= Work to complete =
Pull out every line of the material below that contains the string "text", matching case exactly, and copy each of those lines.

Start

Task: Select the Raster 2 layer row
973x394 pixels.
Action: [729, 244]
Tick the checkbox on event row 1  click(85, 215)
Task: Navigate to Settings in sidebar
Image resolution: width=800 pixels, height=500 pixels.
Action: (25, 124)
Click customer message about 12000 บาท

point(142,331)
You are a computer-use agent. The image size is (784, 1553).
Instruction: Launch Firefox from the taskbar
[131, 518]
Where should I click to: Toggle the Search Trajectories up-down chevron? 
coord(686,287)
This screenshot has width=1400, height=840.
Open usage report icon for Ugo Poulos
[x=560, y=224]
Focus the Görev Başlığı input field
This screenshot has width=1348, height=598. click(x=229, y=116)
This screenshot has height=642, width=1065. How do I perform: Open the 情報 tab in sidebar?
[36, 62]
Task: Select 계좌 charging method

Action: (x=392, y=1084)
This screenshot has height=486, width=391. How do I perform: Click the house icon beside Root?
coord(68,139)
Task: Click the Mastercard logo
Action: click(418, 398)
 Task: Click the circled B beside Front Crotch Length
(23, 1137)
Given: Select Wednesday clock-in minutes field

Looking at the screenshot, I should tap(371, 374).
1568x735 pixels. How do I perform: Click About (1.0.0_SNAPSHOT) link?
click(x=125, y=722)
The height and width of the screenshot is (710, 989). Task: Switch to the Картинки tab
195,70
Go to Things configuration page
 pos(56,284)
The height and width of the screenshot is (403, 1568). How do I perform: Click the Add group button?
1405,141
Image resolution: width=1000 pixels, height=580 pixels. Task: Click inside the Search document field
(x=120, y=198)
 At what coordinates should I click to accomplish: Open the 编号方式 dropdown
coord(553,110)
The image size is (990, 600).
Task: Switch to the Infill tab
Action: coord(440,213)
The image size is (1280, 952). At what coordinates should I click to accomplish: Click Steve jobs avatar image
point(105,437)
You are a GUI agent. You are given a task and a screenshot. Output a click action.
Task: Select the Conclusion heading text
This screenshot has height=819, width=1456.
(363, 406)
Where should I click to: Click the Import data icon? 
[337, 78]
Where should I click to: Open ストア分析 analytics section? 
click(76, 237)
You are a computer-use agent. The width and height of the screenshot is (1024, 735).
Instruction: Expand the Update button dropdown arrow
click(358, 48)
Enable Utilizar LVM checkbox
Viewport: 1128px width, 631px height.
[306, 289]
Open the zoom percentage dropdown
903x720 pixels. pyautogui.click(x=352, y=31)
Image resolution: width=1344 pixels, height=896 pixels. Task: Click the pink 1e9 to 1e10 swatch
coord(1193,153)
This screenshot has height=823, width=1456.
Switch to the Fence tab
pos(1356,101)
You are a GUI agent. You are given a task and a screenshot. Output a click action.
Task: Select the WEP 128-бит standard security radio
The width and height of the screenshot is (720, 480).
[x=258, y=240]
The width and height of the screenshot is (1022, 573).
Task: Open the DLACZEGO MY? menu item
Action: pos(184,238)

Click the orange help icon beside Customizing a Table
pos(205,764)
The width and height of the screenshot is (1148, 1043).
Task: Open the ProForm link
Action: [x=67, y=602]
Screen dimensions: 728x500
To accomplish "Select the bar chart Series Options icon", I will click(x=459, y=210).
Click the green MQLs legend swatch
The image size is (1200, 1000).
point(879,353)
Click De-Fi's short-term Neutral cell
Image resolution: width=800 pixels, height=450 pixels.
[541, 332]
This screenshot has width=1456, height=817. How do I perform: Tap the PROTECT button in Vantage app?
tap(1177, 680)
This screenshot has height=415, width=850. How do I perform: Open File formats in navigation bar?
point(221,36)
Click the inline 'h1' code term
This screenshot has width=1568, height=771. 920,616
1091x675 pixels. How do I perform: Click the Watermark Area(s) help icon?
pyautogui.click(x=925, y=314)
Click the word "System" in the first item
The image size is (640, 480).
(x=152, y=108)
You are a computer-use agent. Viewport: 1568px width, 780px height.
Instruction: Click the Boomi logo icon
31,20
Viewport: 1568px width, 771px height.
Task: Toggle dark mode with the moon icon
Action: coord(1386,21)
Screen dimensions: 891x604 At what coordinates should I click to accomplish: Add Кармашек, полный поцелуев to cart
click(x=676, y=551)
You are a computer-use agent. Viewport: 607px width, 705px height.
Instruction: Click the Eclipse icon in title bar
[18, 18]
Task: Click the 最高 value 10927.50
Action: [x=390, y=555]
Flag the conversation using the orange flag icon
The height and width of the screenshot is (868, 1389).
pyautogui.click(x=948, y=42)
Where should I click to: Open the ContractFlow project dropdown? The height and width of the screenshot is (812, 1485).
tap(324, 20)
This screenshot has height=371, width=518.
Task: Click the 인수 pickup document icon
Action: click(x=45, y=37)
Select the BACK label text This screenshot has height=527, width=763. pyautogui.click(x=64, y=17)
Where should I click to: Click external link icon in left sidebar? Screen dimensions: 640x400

End

= Response to the task =
Task: Select the Conclusion heading text
Select the BACK label text This screenshot has height=527, width=763. pyautogui.click(x=64, y=17)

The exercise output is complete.